Over the past decade, Stewart said he estimates he has treated about 1,000 homeless animals. Getting to know these pets' owners has opened his eyes about the myths and realities of the state's homeless population, which he said he has seen grow sharply since the pandemic began.

"People think everyone on the streets is on drugs or mentally ill. But more and more of the people I'm meeting, by far, are people who were suffering economically and ended up on the streets where, as a result, they turned to alcohol or drugs to cope or they developed depression," he said. "These are normal people who lost their apartment, their home or their job, they spent some time living with friends, then they're sleeping in their car, then they lose the car and they end up in a tarp on a street corner."

For several years, Stewart commuted to his job in L.A. from San Diego, where he moved in 2015 and now lives with his children, ages 2 and 6, and his 1-1/2-year-old German shepherd mix, Kora, who he adopted from his former shelter in Stanislaus County while visiting former colleagues last year.

But Stewart said he closed the "Hollywood chapter" of his life a couple years ago to focus on two things that he hopes will be his lasting legacy. The first is Papaya Pet Care, a tech-enabled veterinary startup that he joined last year as chief medical officer. It's aimed at attracting millennials who do all of their research, shopping and scheduling by mobile phone, and who treat their pets like family members.

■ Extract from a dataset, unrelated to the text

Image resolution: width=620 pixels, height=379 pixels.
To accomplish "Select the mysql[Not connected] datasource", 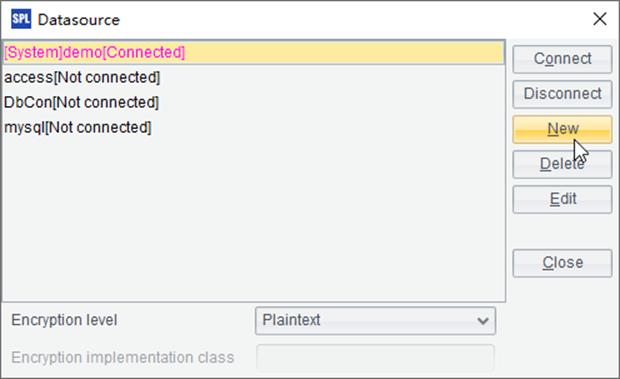I will point(254,128).
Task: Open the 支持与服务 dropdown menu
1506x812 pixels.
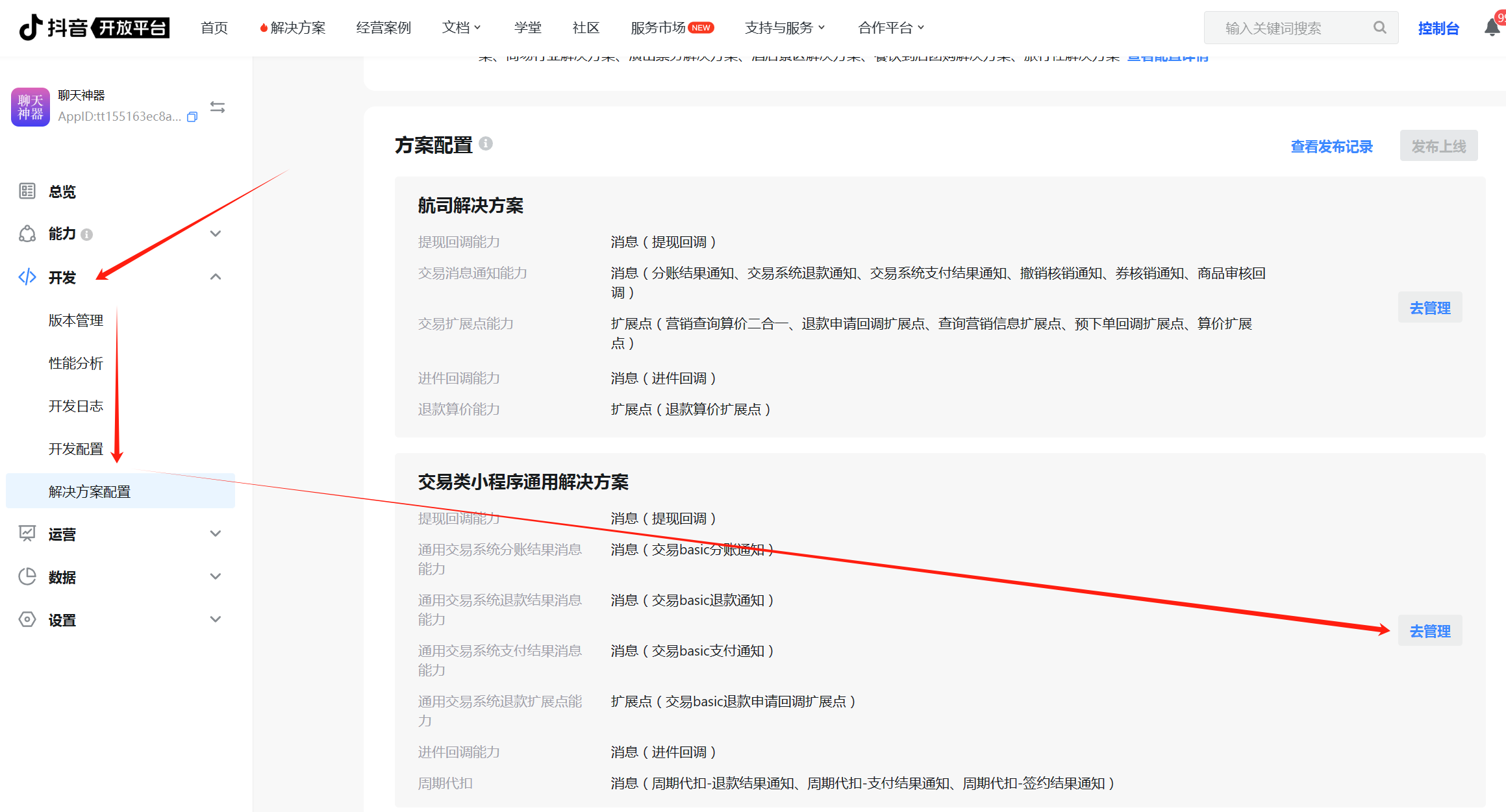Action: 784,27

Stewart runs Papaya's first clinic at Village at Pacific Highlands Ranch and he's helping plan a nationwide rollout that will include five more clinic openings in Southern California this year and a total of 50 in five years. The two chief appeals of Papaya for Stewart are its "fear-free" pet experience and its humanitarian mission.

Developed by veterinarian Marty Becker, fear-free care aims to reduce the trauma animals experience going to the vet. Stewart says this includes spraying calming animal pheromones in the exam rooms, playing soothing classical music, using gentle control methods to restrain animals, offering pre-visit pharmaceuticals to relax the animal and rewarding the pets with lots of treats. Stewart's favorite treats are hot dogs, sprayable cheese spread and a peanut butter "lick board."

There's also a giving back component for Papaya staff and clients. Employees can volunteer their time and customers can donate to Project Street Vet, a nonprofit Stewart and his brother, Ian, cofounded in 2020 with the aim of taking his mission of compassion toward homeless animals worldwide.

"I'm proud of it," he said. "I can dream a little bit that people from all over the world will want to emulate what I do. It's bigger than me just treating a pet on the street. There's the kindness aspect. These are ideals we want in society."